|So I catch a quick tricycle ride to the ferry to Boracay.|
It costs all of $.25.
It looks like having no money is going to work out ok.
|The sky opens up and the Typhoon begins again minutes after arriving in Boracay and I get drenched.|
|My scooter/taxi boy stops to let me wait out the rain in a restaurant.|
After tucking my phone in a waterproof pouch,
we head back out into the suddenly flooding streets and torrential rains.
|The next morning there he is. |
I give me $11 and say, "Here is what I have to spend."
He says ok and we are off.
|Our first stop is a "remote" and undeveloped beach.|
It's stunning, but the waves are treacherous.
They make no sense as the winds create new currents.
It's terrifying to be out in these waves and I quickly realize, not safe.
|However, even with the insane wind. It feels like paradise.|
|For the first time in two years I get to go to a beach in a swimsuit instead of shorts and t-shirt.|
It feels weird, but I'm committed to enjoying the freedom.
|After, we head to the highest point and I get to see all sides of the island.|
I see there is an area that looks calm.
I ask if we can go there to play in the ocean.

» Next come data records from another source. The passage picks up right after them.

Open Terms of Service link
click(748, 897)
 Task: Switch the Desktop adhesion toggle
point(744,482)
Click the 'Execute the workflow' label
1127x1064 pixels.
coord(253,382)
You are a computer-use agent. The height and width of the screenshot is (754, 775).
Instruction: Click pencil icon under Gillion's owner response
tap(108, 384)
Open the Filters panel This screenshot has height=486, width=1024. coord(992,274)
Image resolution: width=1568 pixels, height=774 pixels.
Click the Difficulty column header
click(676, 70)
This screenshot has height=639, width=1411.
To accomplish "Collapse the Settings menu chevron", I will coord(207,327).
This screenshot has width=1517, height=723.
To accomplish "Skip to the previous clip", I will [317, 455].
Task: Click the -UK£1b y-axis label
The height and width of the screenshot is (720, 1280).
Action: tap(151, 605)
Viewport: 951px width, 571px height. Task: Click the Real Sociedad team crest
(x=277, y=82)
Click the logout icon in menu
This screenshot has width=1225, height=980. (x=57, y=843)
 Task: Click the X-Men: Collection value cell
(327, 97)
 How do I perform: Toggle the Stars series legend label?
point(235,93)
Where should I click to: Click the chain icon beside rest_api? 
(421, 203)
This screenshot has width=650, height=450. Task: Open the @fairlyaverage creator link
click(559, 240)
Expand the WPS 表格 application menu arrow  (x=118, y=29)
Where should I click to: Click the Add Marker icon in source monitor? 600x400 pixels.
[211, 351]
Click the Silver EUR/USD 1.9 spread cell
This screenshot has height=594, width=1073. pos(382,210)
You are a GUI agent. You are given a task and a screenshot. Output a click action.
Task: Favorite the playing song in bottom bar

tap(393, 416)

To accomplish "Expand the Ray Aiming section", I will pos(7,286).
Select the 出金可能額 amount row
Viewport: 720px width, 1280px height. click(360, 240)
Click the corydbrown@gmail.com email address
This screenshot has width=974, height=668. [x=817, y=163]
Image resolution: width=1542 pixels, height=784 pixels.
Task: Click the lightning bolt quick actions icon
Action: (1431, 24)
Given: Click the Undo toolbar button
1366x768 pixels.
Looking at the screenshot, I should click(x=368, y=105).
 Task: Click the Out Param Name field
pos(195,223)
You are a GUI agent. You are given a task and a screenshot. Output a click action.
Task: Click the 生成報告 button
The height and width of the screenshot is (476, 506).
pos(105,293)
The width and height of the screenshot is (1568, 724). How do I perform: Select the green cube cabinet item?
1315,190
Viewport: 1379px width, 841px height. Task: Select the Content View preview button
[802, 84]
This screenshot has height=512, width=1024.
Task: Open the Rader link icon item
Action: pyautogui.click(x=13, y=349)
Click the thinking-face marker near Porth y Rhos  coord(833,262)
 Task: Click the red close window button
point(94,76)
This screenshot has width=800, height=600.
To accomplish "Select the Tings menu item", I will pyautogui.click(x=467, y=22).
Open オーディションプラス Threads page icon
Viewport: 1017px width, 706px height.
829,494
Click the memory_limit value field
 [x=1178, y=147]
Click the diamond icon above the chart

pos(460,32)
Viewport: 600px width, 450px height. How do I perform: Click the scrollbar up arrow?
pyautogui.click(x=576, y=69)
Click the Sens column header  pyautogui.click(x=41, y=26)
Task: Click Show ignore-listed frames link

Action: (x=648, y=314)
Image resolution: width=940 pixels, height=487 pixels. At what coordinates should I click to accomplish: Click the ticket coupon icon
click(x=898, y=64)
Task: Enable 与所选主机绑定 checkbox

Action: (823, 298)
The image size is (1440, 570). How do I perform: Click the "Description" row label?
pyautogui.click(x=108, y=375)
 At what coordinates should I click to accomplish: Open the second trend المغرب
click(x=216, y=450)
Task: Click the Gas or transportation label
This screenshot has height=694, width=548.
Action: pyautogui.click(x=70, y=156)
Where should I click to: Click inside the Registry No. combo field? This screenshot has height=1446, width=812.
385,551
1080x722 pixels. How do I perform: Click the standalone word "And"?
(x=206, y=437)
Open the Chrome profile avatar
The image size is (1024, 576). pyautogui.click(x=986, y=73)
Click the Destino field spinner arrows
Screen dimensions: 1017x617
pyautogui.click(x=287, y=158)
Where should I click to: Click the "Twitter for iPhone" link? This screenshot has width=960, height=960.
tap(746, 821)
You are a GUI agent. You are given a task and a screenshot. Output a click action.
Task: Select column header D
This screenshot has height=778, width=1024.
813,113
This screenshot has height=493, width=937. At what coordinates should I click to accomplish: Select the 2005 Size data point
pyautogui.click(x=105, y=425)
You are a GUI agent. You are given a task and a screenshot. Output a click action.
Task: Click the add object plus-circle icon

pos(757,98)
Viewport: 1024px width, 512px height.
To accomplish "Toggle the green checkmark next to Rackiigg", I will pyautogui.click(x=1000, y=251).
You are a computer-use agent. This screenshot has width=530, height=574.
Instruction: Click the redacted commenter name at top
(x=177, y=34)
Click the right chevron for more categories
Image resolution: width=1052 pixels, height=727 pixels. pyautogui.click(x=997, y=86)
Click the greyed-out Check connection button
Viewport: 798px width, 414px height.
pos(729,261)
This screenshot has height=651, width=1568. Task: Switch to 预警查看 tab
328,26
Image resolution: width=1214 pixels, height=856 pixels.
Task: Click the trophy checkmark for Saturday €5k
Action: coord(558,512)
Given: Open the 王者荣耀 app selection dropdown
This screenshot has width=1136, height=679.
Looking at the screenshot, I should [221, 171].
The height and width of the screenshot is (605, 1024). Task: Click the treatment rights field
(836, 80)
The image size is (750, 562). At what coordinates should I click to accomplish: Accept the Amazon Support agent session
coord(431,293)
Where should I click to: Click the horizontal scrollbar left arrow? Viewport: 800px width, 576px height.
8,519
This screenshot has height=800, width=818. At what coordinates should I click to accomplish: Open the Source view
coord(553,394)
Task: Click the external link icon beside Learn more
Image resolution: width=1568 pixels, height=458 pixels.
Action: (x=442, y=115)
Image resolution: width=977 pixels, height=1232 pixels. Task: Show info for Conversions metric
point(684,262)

|Sure enough, there is a protected area on the far side of the island where the winds don't go. |
Children, on vacation during the Typhoon warning,
are having boat races.
|We bond over their boat building savvy.|
|We returned home in the early afternoon after seeing all the island had to offer.|
I had paid $2 an hour for my guide and transportation.
|After waking up I decided it was time to move on.|
Boracay is lovely, but not for me.
|So I say goodbye to my little slice of almost-paradise|
and head out for the next part of my adventure.
On the ferry back the rough waters leave me repeatedly drenched.
It's a good start to the new adventure.